In a recent statement, a US intelligence official indicated that China might want Trump to lose the election, due to the "inappropriate" nature of his style of government.

But Trump could not convince Xi to change course.

“Despite the pressure on Beijing, by imposing punitive policies that we have not seen in 40 years in official relations between the two countries, under either Republican or Democratic administrations, Trump has - in some ways - given something an opportunity to appear on the world stage and defend his domestic policy “As reported by the two journalists: Jerry Shih and Eva Doe, of the Washington Post.

"Xi was able to blame America for the slowdown in the economy and popular disillusionment with the Chinese Communist Party, while portraying himself as an advocate against foreign bullying," they add.

The director of the Carnegie-Tsinghua Center for Global Policy, Paul Hanley, told the Financial Times that the Trump administration “highlighted the problems we face with China, but it did not try to solve these problems. I cannot say what its goal is, it is more than just an attitude and not.” Politics, it is more than an emotion. It is not good for the US national security to have this kind of policy.

Biden and China

Biden brags about his experience during his meeting with Xi, when he was vice president, but his aides assert that Biden's presumed administration could take a tough - and possibly tougher - stance on Beijing.

This, too, is a reflection of the shifting bipartisan consensus in Washington.

"I think there is widespread recognition in the Democratic Party that Trump has been largely accurate in diagnosing China's predatory practices," Barack Obama's chief Asia official, Kurt Campbell, told the Wall Street Journal.

Biden says he will focus on human rights and democratic values, to an extent that Trump has never done.

In China, many experts fear Biden will replace Trump in his aggressive dealings with China.

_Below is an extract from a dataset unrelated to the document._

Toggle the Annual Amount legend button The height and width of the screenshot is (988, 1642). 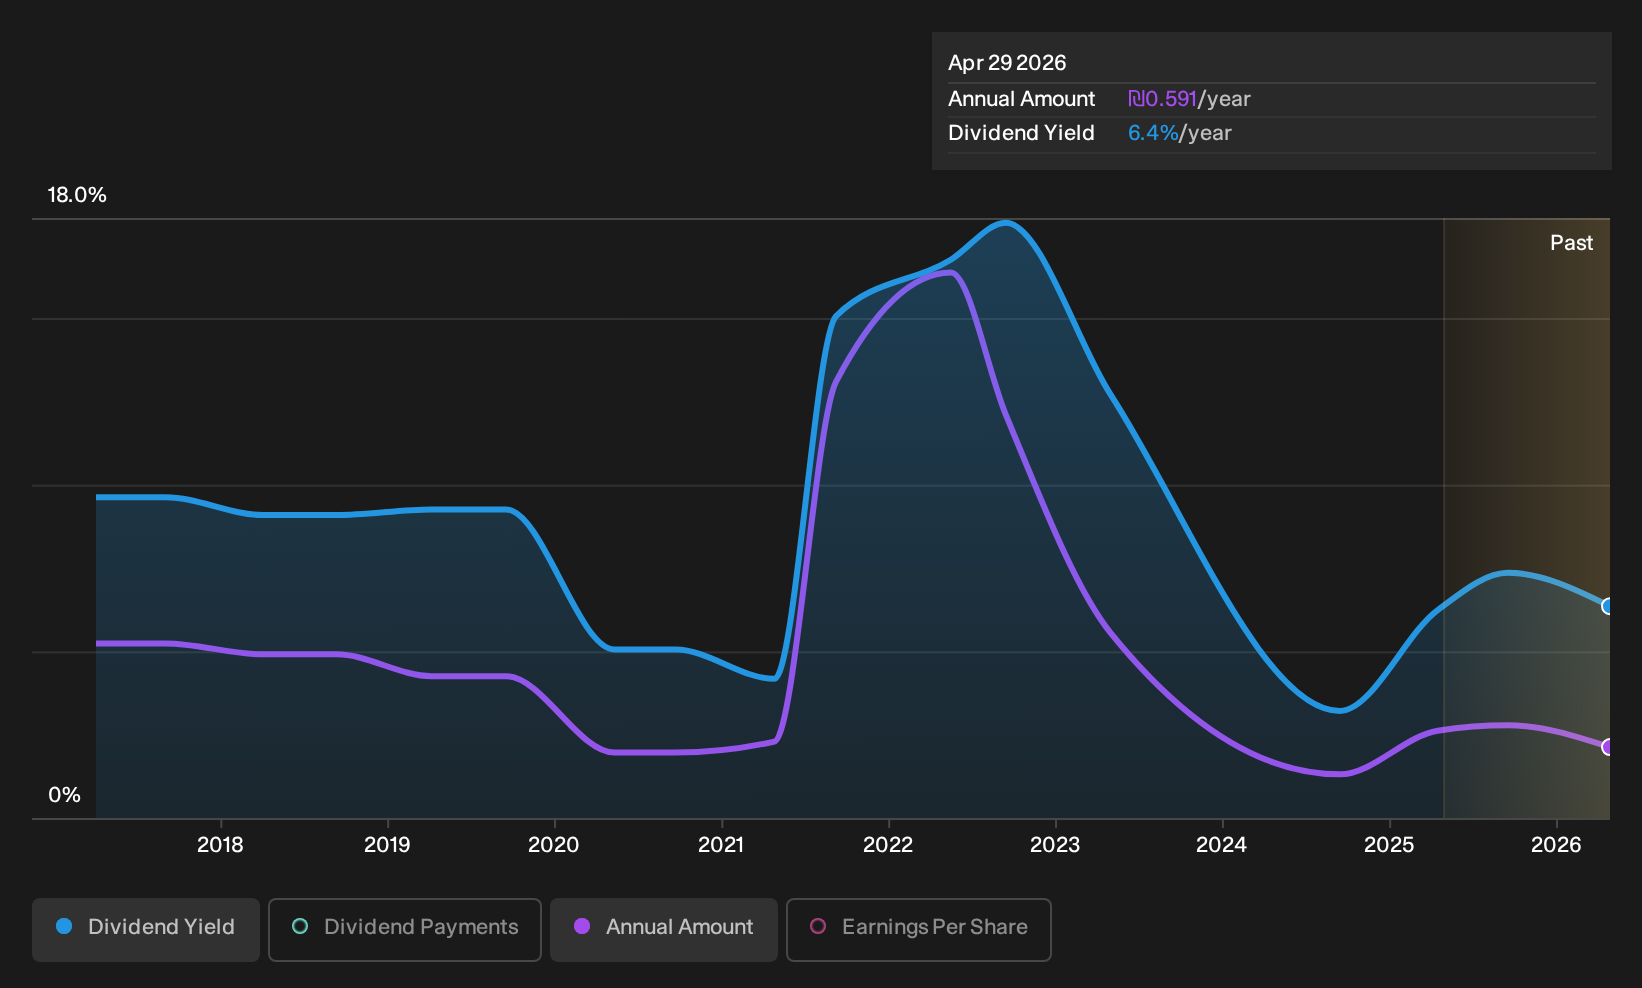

"If Biden is elected, I think this may be more dangerous for China, because he will work with US allies to target China, while Trump is destroying US alliances," former Chinese trade negotiator Zhou Xiaoming said in an article on Bloomberg News. Four current Chinese officials also expressed this same feeling.

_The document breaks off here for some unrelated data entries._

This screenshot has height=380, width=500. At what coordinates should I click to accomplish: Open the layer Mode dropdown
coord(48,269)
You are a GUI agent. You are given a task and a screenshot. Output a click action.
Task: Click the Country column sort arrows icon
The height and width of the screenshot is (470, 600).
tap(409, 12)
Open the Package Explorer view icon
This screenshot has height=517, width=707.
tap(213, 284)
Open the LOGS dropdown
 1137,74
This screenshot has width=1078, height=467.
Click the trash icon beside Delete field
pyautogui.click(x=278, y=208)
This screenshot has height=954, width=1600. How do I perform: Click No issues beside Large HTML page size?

"Biden will make this hard-line US stance on China more effective and efficient, and he may resort to more sophisticated and coordinated tactics against China," said Cheng Xiaohi, professor of international relations at Renmin University in Beijing, told the New York Times.

assumption

The primary assumption here is that the White House, under Biden, will be better able to cement alliances with other Asian powers.

But the rest of Asia is not unanimous on this, as diplomats have learned a bitter experience from Trump's hostility to Beijing, and they fear a return to the elusive policies of the Obama era.

And that era appears to be over, regardless of who wins.

"We are on the road to an exacerbation of the Sino-American conflict ... with Biden or Trump," Bruno Massais, a former Portuguese politician and author of "Belt and Road: A Chinese World Order," told Today World View, among other books.

And China's problems are not limited to who will occupy the White House.

A new poll, conducted by the Pew Research Center, has revealed unfavorable views of China in many countries, partly due to China's role in the Coronavirus crisis, and also on a larger scale in response to Beijing's bullying, increasing behavior in different parts of the world.

"You cannot take the reins of global power through softness," says Masais.

But he added, "China has lost many hearts and minds over the past few years, and perhaps more than the United States."

Despite the pressure on Beijing, through imposing punitive policies, which we have not seen in 40 years, in official relations between the two countries, under either Republican or Democratic administrations, Trump - in some ways - gave Xi an opportunity to appear on the world stage and defend his policy Interior.

On a host of global issues, China is the favorite evil of the White House, as Washington views its trade tactics as unfair and double-faced, describes its government as an incubator of a hideous pandemic, and its technology companies are Trojans, and denounces its crackdown on ethnic minorities in Xinjiang and pro-democracy demonstrators in Hong Kong.